Write out only the tail of the records, beginning at the line containing "The Kerala Minerals & Metals (69, 2420)" and including the last line, exactly as written.

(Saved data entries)

········

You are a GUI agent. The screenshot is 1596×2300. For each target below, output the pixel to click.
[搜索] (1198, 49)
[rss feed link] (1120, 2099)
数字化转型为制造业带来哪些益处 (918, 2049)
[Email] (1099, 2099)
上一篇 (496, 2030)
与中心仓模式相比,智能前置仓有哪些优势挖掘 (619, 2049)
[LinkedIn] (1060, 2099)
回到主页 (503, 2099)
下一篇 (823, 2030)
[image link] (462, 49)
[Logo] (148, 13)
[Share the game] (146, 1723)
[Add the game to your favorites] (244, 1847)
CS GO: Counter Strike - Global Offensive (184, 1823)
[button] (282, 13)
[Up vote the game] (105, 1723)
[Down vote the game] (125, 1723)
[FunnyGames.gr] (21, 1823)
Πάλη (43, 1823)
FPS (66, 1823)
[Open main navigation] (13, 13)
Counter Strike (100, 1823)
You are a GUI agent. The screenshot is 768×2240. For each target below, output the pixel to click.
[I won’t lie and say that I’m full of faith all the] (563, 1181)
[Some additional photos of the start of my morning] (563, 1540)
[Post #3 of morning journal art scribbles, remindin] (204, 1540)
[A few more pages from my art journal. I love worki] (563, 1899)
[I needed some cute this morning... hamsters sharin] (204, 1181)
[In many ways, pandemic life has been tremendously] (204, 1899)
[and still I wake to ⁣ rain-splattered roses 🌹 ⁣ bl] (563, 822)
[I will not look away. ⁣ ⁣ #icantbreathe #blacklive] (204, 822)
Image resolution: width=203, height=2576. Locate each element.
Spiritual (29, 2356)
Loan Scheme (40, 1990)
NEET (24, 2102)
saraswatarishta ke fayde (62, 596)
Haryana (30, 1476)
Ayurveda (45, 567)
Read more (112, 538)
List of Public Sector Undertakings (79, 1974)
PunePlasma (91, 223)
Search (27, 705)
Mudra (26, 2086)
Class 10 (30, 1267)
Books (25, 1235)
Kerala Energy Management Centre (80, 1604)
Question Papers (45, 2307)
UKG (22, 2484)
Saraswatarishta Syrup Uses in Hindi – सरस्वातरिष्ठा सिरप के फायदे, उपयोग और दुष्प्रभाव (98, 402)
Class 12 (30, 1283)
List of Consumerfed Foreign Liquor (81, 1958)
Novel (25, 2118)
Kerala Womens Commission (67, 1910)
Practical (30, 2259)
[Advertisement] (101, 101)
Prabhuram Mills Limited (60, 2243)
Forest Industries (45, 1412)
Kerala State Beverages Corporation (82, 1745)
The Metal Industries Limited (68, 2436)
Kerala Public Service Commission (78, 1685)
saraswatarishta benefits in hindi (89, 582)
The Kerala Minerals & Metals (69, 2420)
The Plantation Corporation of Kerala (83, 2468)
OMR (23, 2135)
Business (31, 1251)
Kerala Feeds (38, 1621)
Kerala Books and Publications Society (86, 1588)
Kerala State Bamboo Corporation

········

◆ **OUTPUT FOR THIS TASK**
The Kerala Minerals & Metals (69, 2420)
The Plantation Corporation of Kerala (83, 2468)
OMR (23, 2135)
Business (31, 1251)
Kerala Feeds (38, 1621)
Kerala Books and Publications Society (86, 1588)
Kerala State Bamboo Corporation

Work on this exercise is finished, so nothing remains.